Ancienne résidente de la Maison des Auteurs d’Angoulême, Sophie Darcq met, depuis, son talent au service de plusieurs revues. Suite au voyage qu’elle a effectué en Corée du sud, en 2004, pour retrouver ses origines, elle a entamé l’élaboration d’un récit autobiographique, annoncé en deux tomes : Hanbok, publié aux éditions L'Apocalypse. Ce titre se réfère, évidemment, à la robe traditionnelle des femmes coréennes, mais symbolise également un élément important de l’histoire personnelle de l’autrice.

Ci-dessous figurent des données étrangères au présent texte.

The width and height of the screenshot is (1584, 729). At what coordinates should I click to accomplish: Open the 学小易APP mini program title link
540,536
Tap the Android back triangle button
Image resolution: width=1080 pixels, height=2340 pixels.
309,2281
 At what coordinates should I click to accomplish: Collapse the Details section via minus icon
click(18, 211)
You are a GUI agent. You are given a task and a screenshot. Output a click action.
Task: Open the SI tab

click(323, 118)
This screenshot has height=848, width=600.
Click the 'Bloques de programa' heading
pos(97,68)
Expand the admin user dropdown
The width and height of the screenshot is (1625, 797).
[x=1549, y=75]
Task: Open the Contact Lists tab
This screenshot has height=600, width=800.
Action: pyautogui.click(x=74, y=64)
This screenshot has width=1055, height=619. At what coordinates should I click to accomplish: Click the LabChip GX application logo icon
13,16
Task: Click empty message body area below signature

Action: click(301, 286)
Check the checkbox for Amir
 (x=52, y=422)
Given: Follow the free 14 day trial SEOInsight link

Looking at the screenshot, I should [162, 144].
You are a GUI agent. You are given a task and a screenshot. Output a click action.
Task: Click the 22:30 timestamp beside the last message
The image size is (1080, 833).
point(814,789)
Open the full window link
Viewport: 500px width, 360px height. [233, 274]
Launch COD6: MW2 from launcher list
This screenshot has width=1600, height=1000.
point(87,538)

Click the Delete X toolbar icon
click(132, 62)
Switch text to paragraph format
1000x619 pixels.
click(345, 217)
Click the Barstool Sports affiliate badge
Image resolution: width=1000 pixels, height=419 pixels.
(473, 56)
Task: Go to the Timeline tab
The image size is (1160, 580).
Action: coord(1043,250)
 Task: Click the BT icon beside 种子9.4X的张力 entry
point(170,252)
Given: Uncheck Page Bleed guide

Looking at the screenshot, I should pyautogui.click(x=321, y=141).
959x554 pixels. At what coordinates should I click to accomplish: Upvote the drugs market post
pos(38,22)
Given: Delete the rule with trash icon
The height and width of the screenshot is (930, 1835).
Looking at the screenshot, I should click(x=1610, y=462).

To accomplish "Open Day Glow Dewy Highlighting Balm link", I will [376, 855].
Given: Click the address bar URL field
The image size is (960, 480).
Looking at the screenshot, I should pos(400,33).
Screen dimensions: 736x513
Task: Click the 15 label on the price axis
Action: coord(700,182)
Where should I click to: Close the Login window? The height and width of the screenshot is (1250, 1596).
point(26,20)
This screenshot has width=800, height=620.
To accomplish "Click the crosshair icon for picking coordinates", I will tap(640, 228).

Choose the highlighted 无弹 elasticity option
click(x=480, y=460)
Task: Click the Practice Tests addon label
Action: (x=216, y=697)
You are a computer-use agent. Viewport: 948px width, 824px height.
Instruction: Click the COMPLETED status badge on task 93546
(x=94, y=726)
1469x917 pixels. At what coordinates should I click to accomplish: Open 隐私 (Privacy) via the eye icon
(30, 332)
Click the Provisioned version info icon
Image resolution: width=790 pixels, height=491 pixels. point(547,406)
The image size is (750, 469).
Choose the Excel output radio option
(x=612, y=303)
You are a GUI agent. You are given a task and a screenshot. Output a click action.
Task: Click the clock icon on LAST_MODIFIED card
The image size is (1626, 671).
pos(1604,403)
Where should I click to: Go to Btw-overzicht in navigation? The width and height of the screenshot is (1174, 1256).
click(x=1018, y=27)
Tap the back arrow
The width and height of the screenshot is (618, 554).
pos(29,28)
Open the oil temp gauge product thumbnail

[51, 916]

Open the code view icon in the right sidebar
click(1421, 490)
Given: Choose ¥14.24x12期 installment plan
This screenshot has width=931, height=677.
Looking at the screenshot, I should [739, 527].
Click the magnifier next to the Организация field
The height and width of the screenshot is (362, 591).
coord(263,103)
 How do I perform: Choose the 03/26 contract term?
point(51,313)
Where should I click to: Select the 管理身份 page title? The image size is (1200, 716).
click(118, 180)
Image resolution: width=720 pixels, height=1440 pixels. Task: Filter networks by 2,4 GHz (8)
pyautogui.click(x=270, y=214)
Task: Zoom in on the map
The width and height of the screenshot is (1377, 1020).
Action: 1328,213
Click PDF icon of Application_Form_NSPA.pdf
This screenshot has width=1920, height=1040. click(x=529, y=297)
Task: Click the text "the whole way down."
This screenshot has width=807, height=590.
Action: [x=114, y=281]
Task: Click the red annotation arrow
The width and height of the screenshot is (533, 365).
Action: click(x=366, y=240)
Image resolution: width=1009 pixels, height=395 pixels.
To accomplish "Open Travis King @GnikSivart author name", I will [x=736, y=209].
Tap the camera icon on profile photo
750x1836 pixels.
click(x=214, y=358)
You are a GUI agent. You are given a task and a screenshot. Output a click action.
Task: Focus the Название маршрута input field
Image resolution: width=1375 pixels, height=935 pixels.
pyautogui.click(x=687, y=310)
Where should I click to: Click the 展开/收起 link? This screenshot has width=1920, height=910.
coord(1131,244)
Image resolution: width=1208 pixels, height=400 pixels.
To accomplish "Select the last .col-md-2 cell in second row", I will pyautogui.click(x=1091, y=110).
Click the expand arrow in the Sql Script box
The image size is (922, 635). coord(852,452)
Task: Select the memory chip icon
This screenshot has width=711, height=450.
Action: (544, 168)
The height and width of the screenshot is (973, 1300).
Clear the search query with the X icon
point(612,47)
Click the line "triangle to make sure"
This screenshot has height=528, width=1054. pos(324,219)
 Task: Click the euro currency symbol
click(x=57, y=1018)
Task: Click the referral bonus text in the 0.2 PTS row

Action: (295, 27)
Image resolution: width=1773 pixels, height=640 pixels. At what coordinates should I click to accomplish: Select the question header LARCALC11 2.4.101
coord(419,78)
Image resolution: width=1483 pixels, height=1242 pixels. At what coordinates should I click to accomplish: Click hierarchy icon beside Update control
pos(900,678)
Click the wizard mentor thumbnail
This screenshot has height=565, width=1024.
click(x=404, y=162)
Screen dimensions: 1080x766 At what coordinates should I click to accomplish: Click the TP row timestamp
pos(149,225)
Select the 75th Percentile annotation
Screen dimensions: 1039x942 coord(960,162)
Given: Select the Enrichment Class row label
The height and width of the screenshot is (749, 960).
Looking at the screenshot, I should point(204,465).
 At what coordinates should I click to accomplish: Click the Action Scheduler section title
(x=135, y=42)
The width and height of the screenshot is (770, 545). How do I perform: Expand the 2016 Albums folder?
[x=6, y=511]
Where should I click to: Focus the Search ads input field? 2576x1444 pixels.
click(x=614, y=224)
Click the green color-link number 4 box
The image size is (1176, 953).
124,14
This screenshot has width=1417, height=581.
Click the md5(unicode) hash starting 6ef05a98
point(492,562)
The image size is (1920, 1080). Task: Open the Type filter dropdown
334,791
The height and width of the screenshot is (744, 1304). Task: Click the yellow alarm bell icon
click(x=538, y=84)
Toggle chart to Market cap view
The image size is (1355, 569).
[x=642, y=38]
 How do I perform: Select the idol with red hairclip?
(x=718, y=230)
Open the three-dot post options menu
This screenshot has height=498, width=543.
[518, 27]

Assez linéaire, la narration du séjour au pays du matin calme occupe la majeure partie de l’album. Elle est ponctuée par des intermèdes sous forme de lettres destinées à une amie, Djouhyonn. Ces épisodes reviennent sur l’adoption, les premiers pas en France, quelques souvenirs d’enfance, ou encore la formation artistique de Sophie Darcq ; ils révèlent également les questionnements de cette dernière sur sa famille de sang, notamment sur la femme qui l’a mise au monde. Ces interrogations percent à de nombreux moments pendant le voyage, témoignant avec authenticité des craintes ressenties – à qui ressemble-t-elle -, de la gêne qui s’installe durant les échanges laborieux – du fait de la barrière linguistique - avec cette parentèle qu’elle ne connait pas. L’artiste porte également un regard acéré sur ces rassemblements d’adoptés, entraînés de visites et d’activités en soirées, selon un tempo bien réglé et dans un cadre plus chic que les auberges ou petits hôtels dans lesquels elle et sa frangine descendent.

La partie graphique, en noir et blanc, alterne des illustrations réalistes – notamment des portraits à partir de photographies - avec un style expressif plus ou moins lâché qui devient presque caricatural dans les passages épistolaires, dénotant d’une agréable vivacité. De même, la composition des planches joue sur les cadrages, s’affranchit çà et là des contours de case, inclut quelques pleines pages et inserts. Par ailleurs, bien que le dessin se focalise sur les protagonistes, des paysages soignés viennent agrémenter le propos et témoigner de la beauté des lieux visités.

Roman graphique autour de l’identité et de la quête des origines, Hanbok immerge avec justesse au cœur du périple intime de son autrice. Une belle découverte.